I mentioned I'm skilled at drawing. Even though I'm an excellent draftsman, that's not what I'm referring to this time. You know those lines that leaders or bullies draw on the ground and then challenge you to step across them? I draw lines like those, for myself, all the time. Most often I set a new goal or rule during times when I get to stop and assess where I am. This is the end of the Summer. This is when my birthday falls on the calendar. It is often a time of the year when I take vacation. All these things align this time of year to inspire extra contemplation. I look back, then I look ahead. I try to set good objectives and consider things to prune away. You can't do everything! Even if it is all good stuff. Not all the lines are for stepping across, some are boundaries. "I'm now going to concentrate on this!" That statement may seem like less, but actually it is the first step toward MORE.

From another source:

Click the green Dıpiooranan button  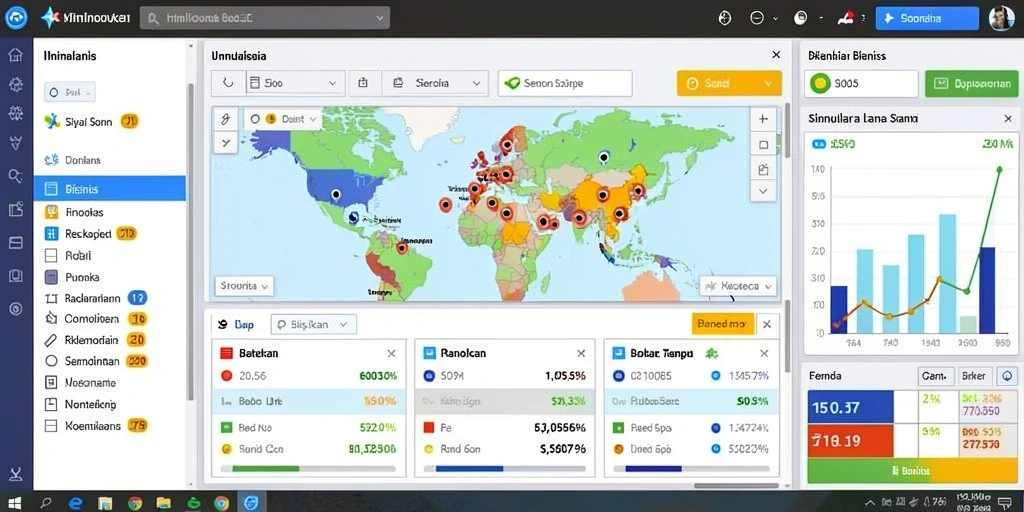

Now is a good time for me to get back into rhythm. I'd mentioned pivoting, that was alluding to the books that are almost ready. Once those are done, I have a long-term fiction piece I'd like to try. That and this blog will fill much of my time. But these are my high priorities. The luxury of a new full-time job is that I can stop being a hunter for a while and plant some "crops". I can be a hunter, but it is a consuming activity. A farmer can plan, learn, cultivate the soil, sow seed and reap a harvest. If I make a good plan, I should be able to produce a lot in the coming months. Some of that production, I hope is collaborative.

I haven't gone anywhere. I'm like that scene in The Jerk when Steve Martin starts to hear his kind of music. Once he has the beat, he's off! Thanks for listening to my embarrassing admission. Thanks for being patient while I work out the next chapter and find my new rhythm!